Even still, you have to be aware of your surroundings and a nice feature in this situation is the Warn Wireless Remote shuts off after two minutes of non-use. When you have a wired remote hanging back at the winch, you are not near your attachments and you either need a helper to work the remote, or you have to yell to those watching – both of which could be somewhat distracting. Plus, the wired remote is always 'live' which presents the chance for it to be accidentally picked up or activated by someone inadvertently stepping on the remote.
The next part of set up, if you are winching, is you should be in the drivers seat. Correct? What if you have a vehicle with a winch bumper and a large hood? The wired remote probably is just not long enough to reach into the cab to use.
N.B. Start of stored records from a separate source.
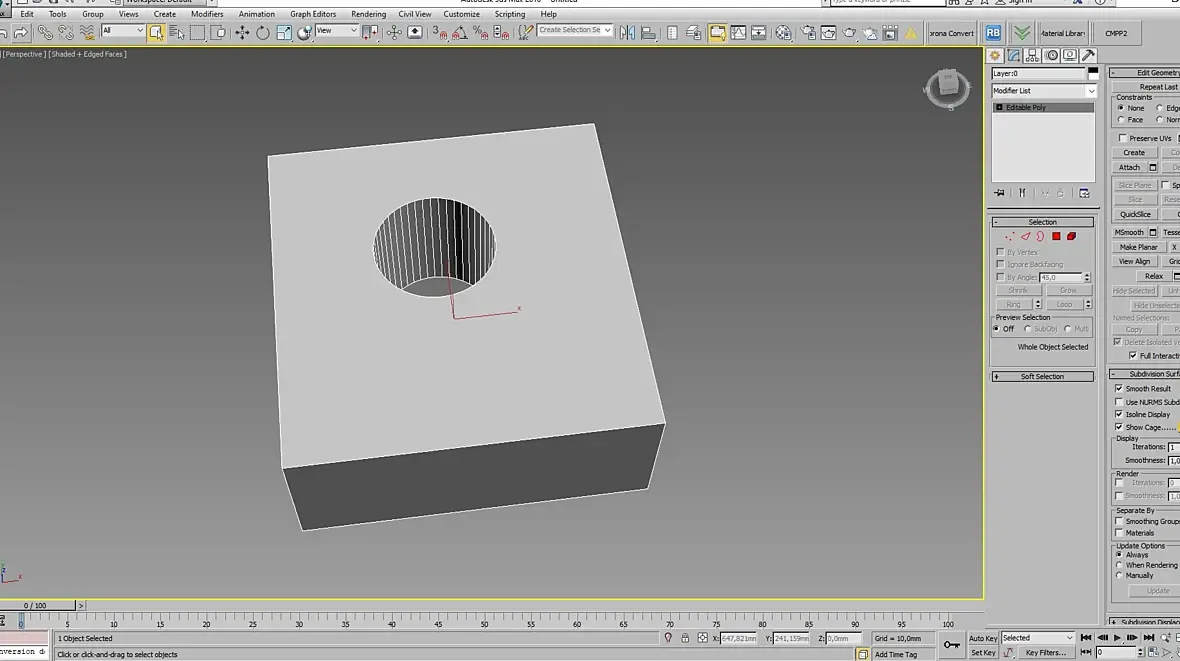Enable the Preserve UVs checkbox

click(1122, 138)
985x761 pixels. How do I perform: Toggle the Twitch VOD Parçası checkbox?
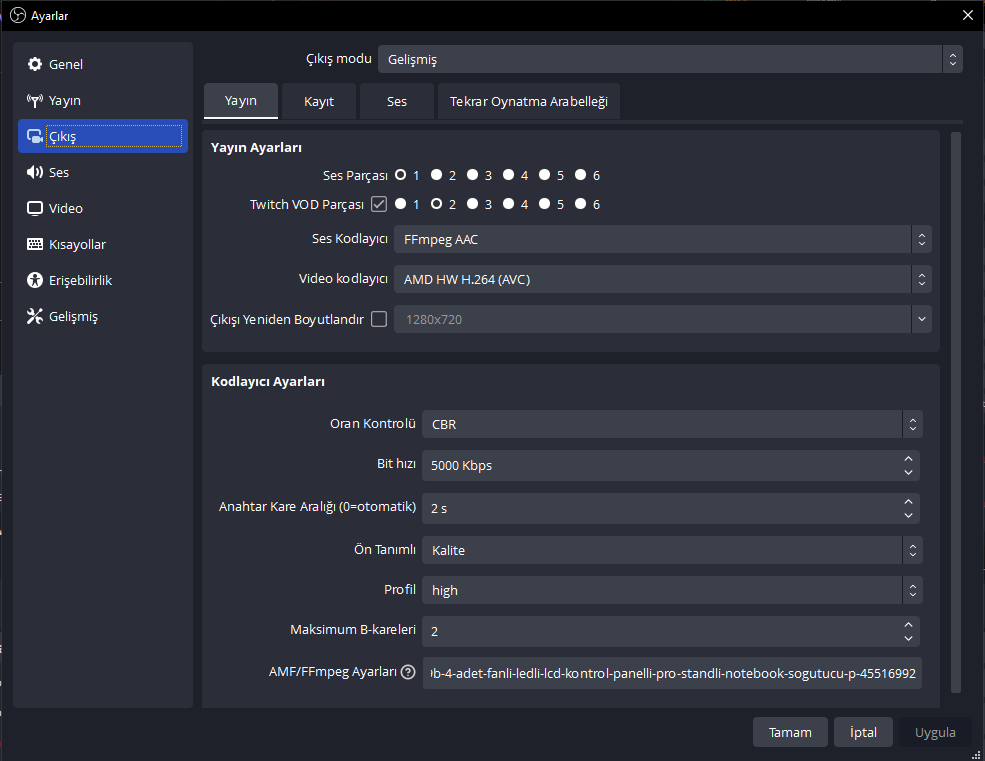coord(379,205)
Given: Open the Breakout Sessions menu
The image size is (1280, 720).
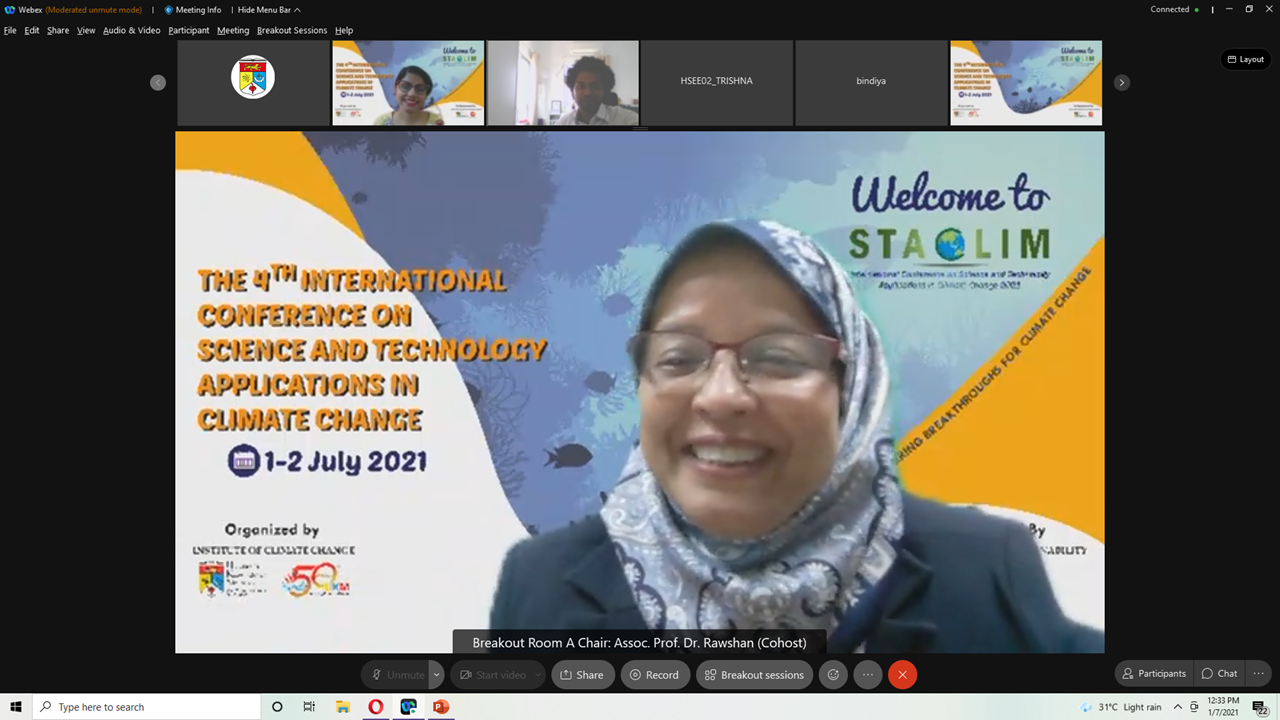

Sure you can buy a longer remote but then you have to find places to wrap the wire around so it doesn’t get caught in the tires, winch, etc. Warn’s Wireless System works well because you can have the flexibility to use without any fear of getting the wire caught.
One question we hear a lot - Does the wireless create more run on? Not with testing on our ti9.5, 8000lb, or a few others we tried. The amount of run on was the same. Now, this isn’t the Zeon Platinum Edition but it still works great with any five-wire Warn winch set up.
So the pros and cons of Warn's Wireless Remote Control System:
Great for being near the rigging during winch set up. You do not have to walk back and forth as much.
Shuts off after 2 minutes. Wired remote is always live and can be picked up while you are away from winch or stepped on.
User can be in any position and control. Not leashed to the winch.
Tends to lead user away from controlled view of the winch while in use (all relative to the competence of the user).
This Warn Wireless Control System is a good asset to your winching tool bag, but only when used properly. Make sure you can always keep an eye on the winch when possible and always control the situation. Watch how your cable or rope is spooled and keep everything in good working order. Do not winch unless you can see the situation and make sure that everything is clear. Overall, this is a great product that definitely can help with making nearly every winching situation easier.